Tadalafil did not affect alcohol plasma concentrations and alcohol did not affect tadalafil plasma concentrations.

Effects on Exercise Stress Testing

The effects of tadalafil on cardiac function, hemodynamics, and exercise tolerance were investigated in a single clinical pharmacology study. In this blinded crossover trial, 23 subjects with stable coronary artery disease and evidence of exercise-induced cardiac ischemia were enrolled. The primary endpoint was time to cardiac ischemia. The mean difference in total exercise time was 3 seconds (tadalafil 10 mg minus placebo), which represented no clinically meaningful difference. Further statistical analysis demonstrated that tadalafil was non-inferior to placebo with respect to time to ischemia. Of note, in this study, in some subjects who received tadalafil followed by sublingual nitroglycerin in the post-exercise period, clinically significant reductions in blood pressure were observed, consistent with the augmentation by tadalafil of the blood-pressure-lowering effects of nitrates.

Effects on Vision

Single oral doses of phosphodiesterase inhibitors have demonstrated transient dose-related impairment of color discrimination (blue/green), using the Farnsworth-Munsell 100-hue test, with peak effects near the time of peak plasma levels. This finding is consistent with the inhibition of PDE6, which is involved in phototransduction in the retina. In a study to assess the effects of a single dose of tadalafil 40 mg on vision (N=59), no effects were observed on visual acuity, intraocular pressure, or pupilometry. Across all clinical studies with tadalafil, reports of changes in color vision were rare (<0.1% of patients).
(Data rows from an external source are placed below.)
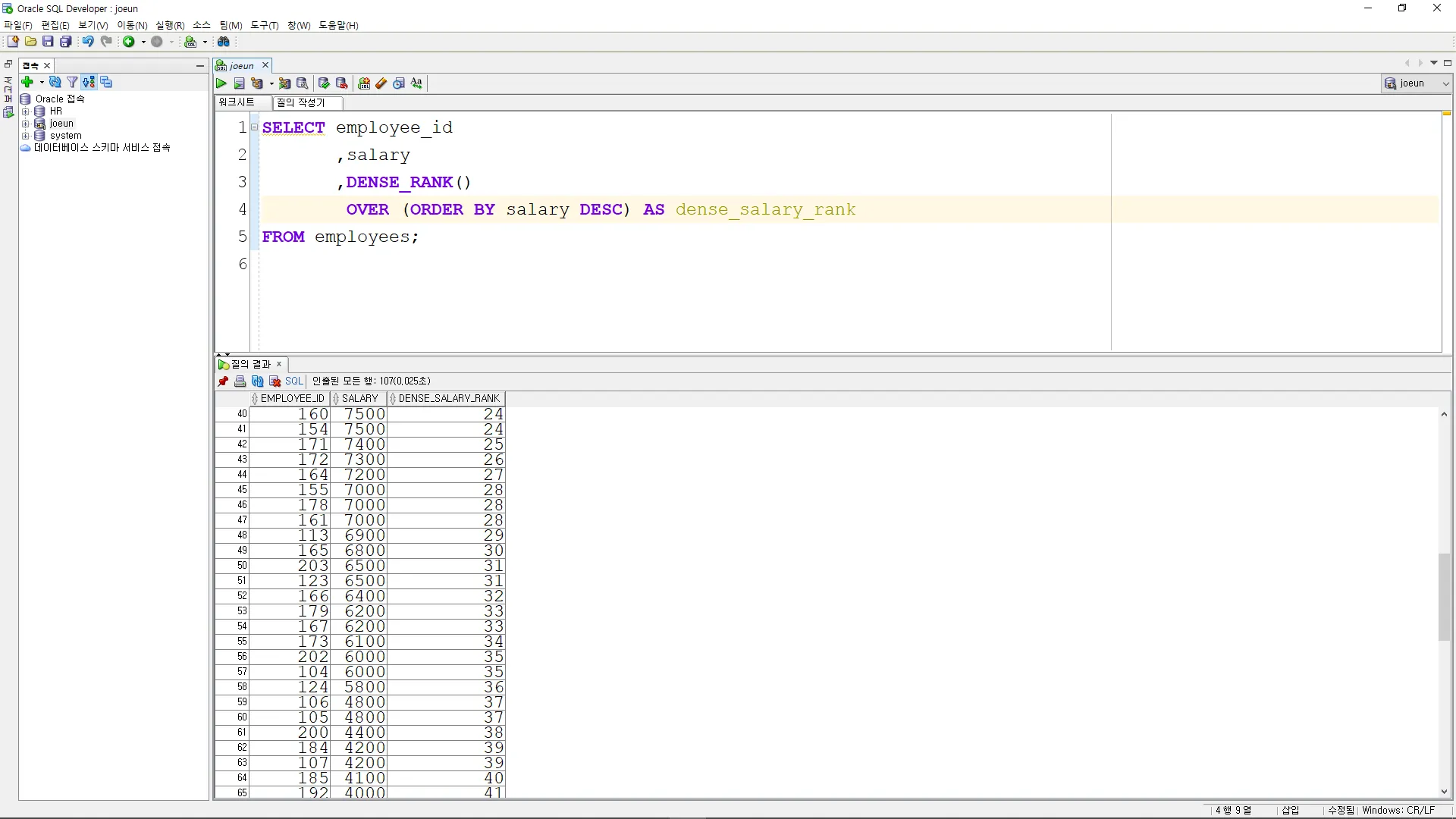Open SQL History with the clock icon
The width and height of the screenshot is (1456, 819).
(x=399, y=83)
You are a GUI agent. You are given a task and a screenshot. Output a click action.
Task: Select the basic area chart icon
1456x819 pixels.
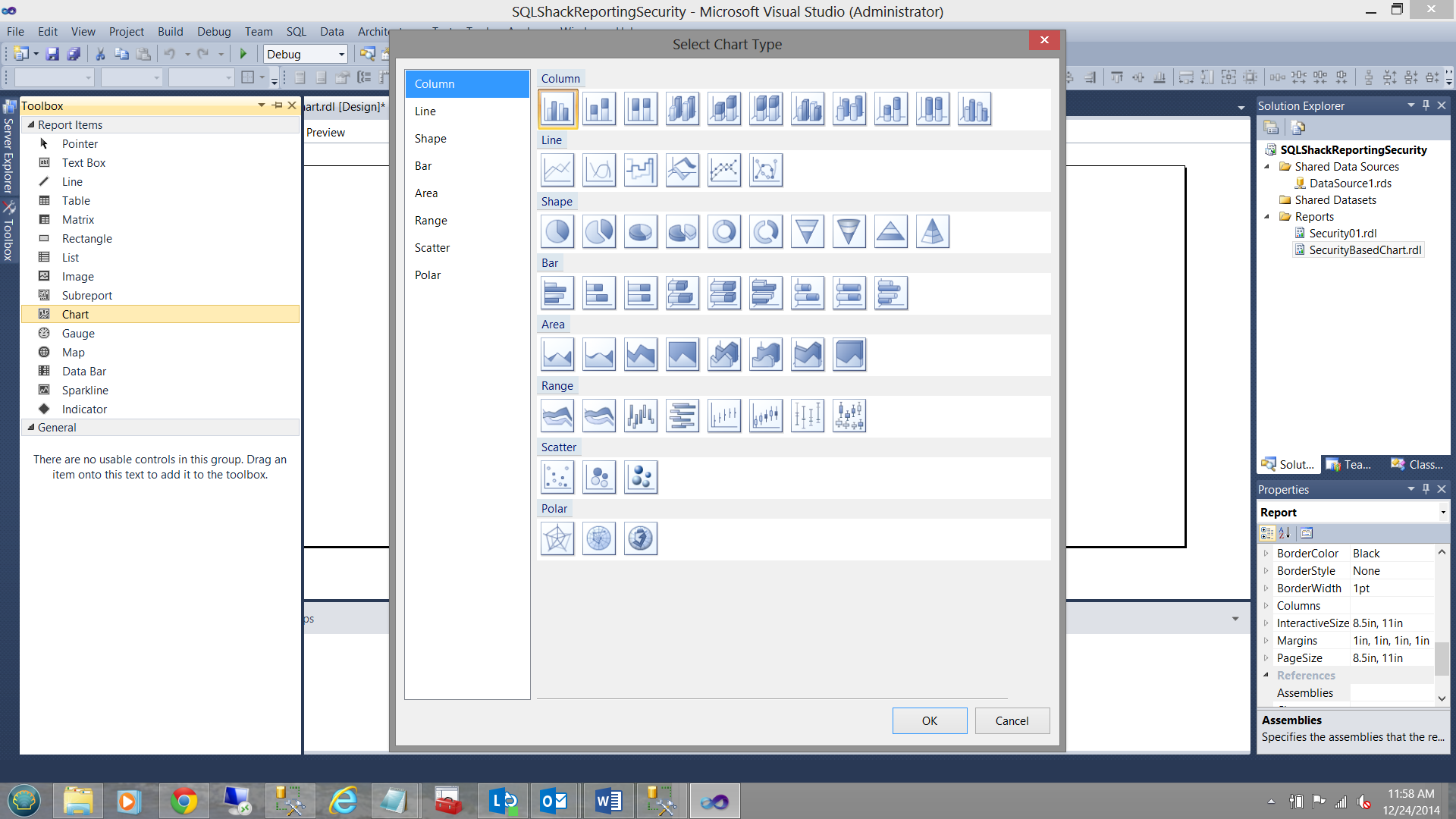coord(557,354)
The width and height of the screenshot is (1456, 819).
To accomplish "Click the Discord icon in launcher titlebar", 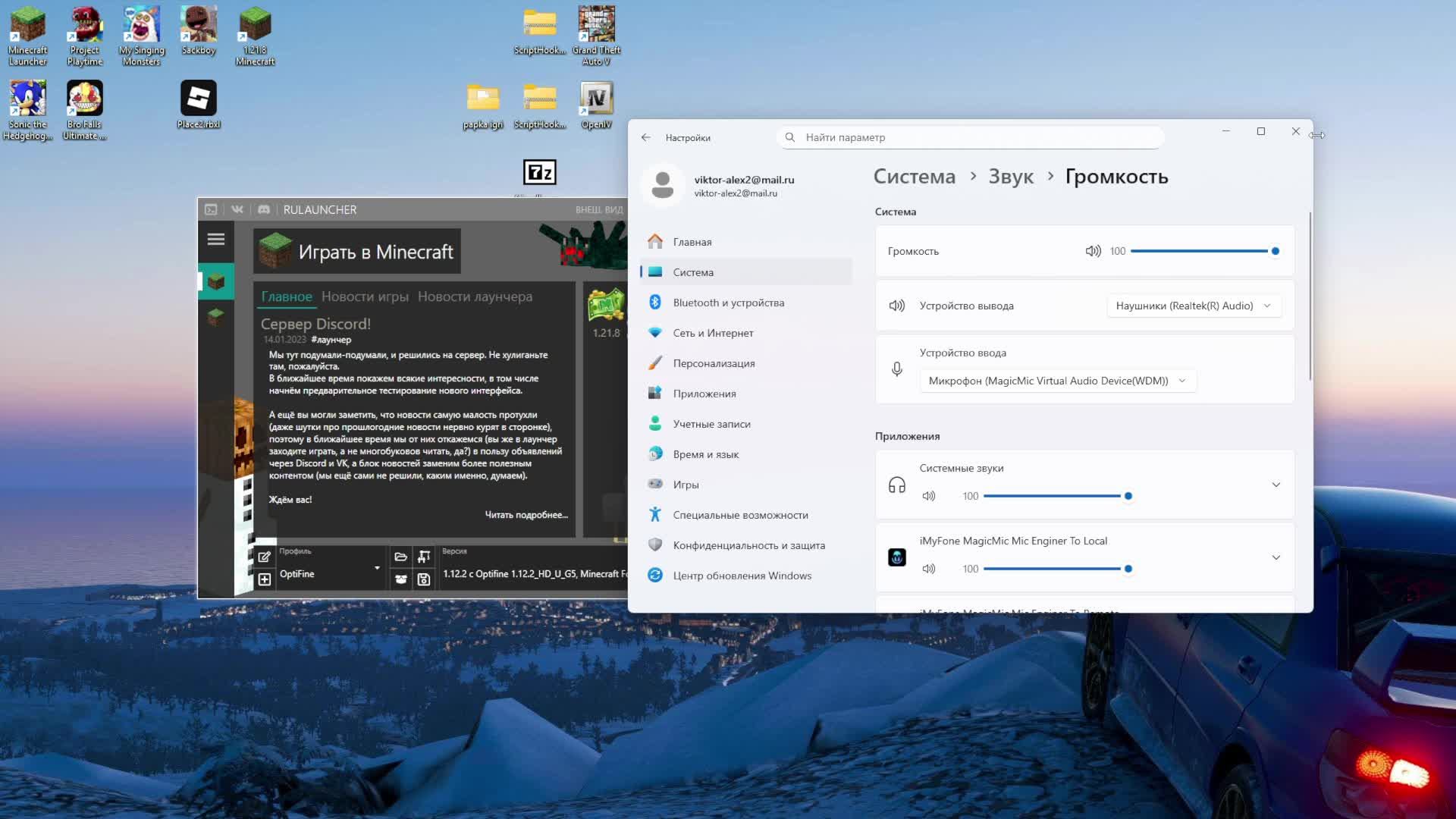I will click(264, 209).
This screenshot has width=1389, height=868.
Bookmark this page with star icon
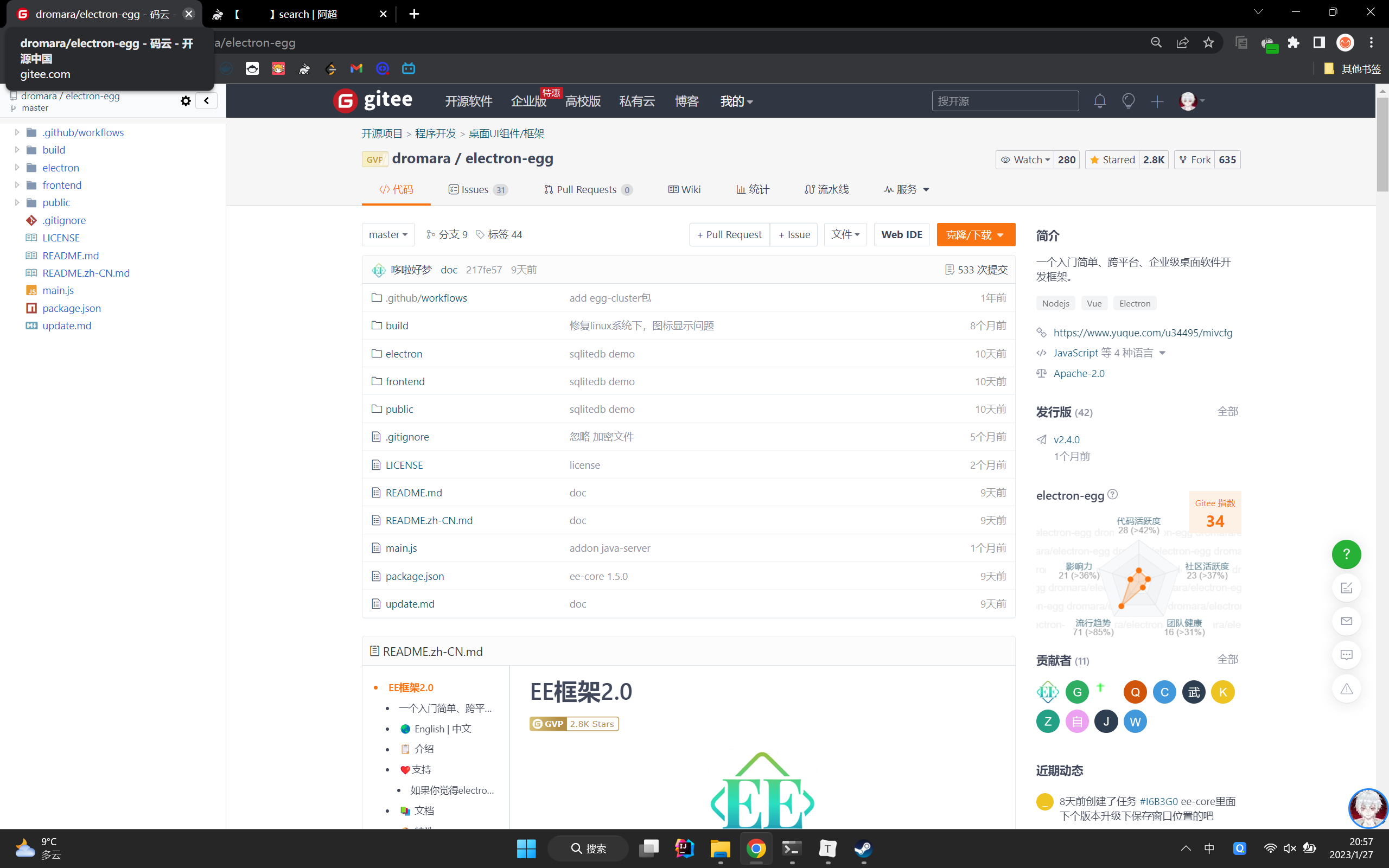tap(1208, 42)

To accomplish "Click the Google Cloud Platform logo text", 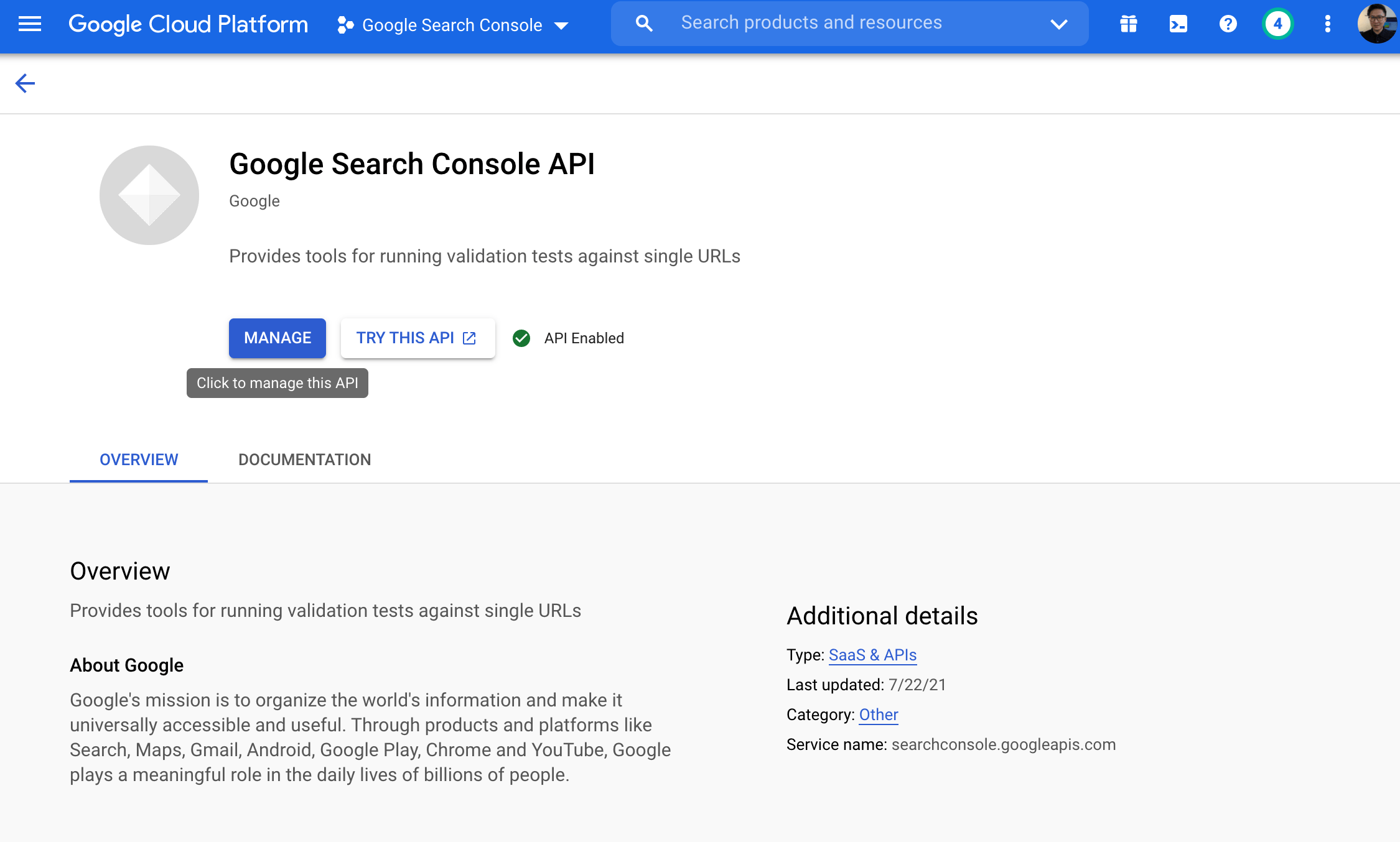I will (x=188, y=24).
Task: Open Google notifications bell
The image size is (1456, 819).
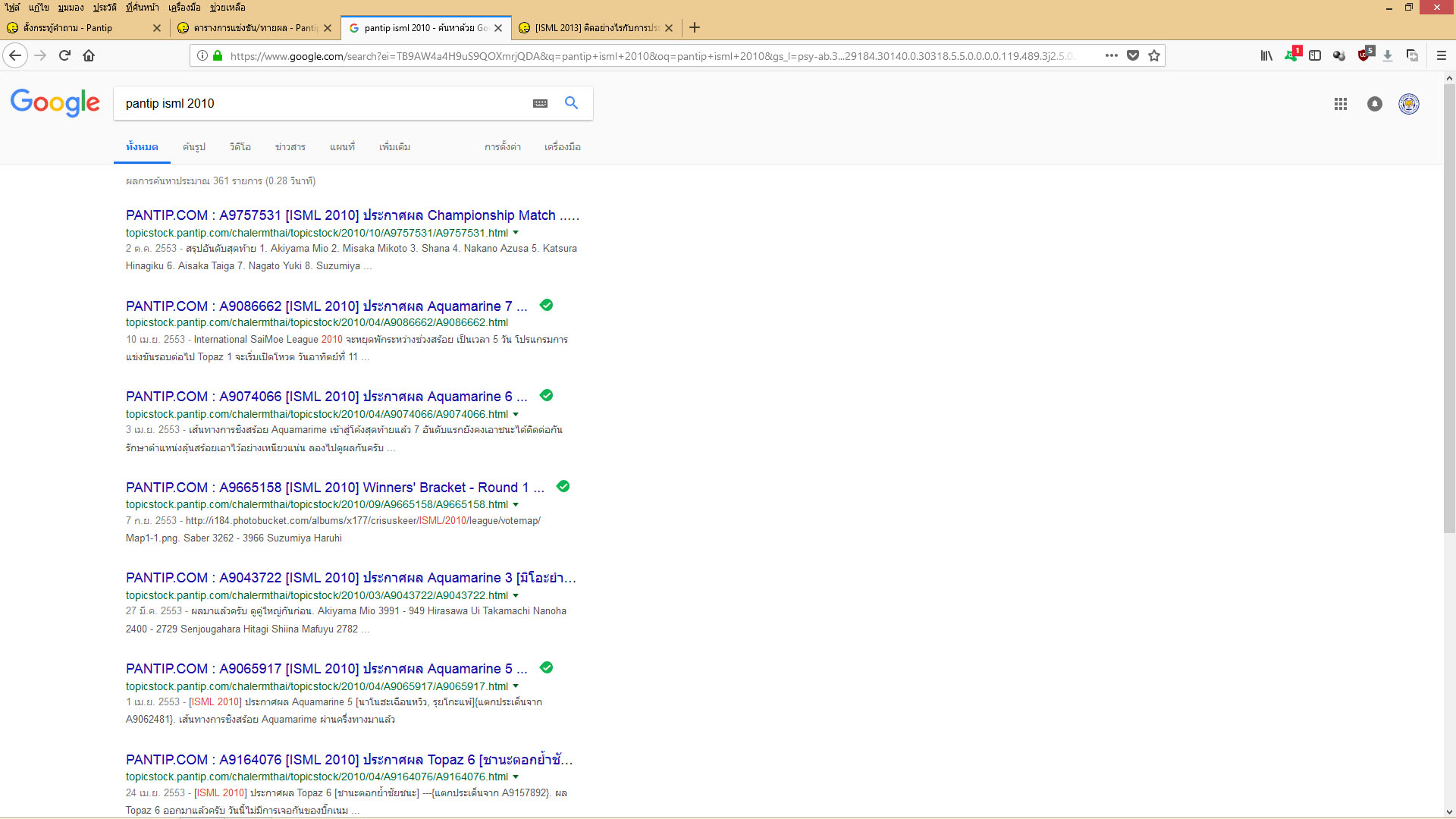Action: tap(1374, 104)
Effects on Sperm Characteristics

Three studies were conducted in men to assess the potential effect on sperm characteristics of tadalafil 10 mg (one 6 month study) and 20 mg (one 6 month and one 9 month study) administered daily. There were no adverse effects on sperm morphology or sperm motility in any of the three studies. In the study of 10 mg tadalafil for 6 months and the study of 20 mg tadalafil for 9 months, results showed a decrease in mean sperm concentrations relative to placebo, although these differences were not clinically meaningful. This effect was not seen in the study of 20 mg tadalafil taken for 6 months. In addition there was no adverse effect on mean concentrations of reproductive hormones, testosterone, luteinizing hormone or follicle stimulating hormone with either 10 or 20 mg of tadalafil compared to placebo.

Effects on Cardiac Electrophysiology

The effect of a single 100 mg dose of tadalafil on the QT interval was evaluated at the time of peak tadalafil concentration in a randomized, double-blinded, placebo, and active (intravenous ibutilide) -controlled crossover study in 90 healthy males aged 18 to 53 years. The mean change in QTc (Fridericia QT correction) for tadalafil, relative to placebo, was 3.5 milliseconds (two-sided 90% CI=1.9, 5.1). The mean change in QTc (Individual QT correction) for tadalafil, relative to placebo, was 2.8 milliseconds (two-sided 90% CI=1.2, 4.4). A 100 mg dose of tadalafil (5 times the highest recommended dose) was chosen because this dose yields exposures covering those observed upon coadministration of tadalafil with potent CYP3A4 inhibitors or those observed in renal impairment. In this study, the mean increase in heart rate associated with a 100 mg dose of tadalafil compared to placebo was 3.1 beats per minute.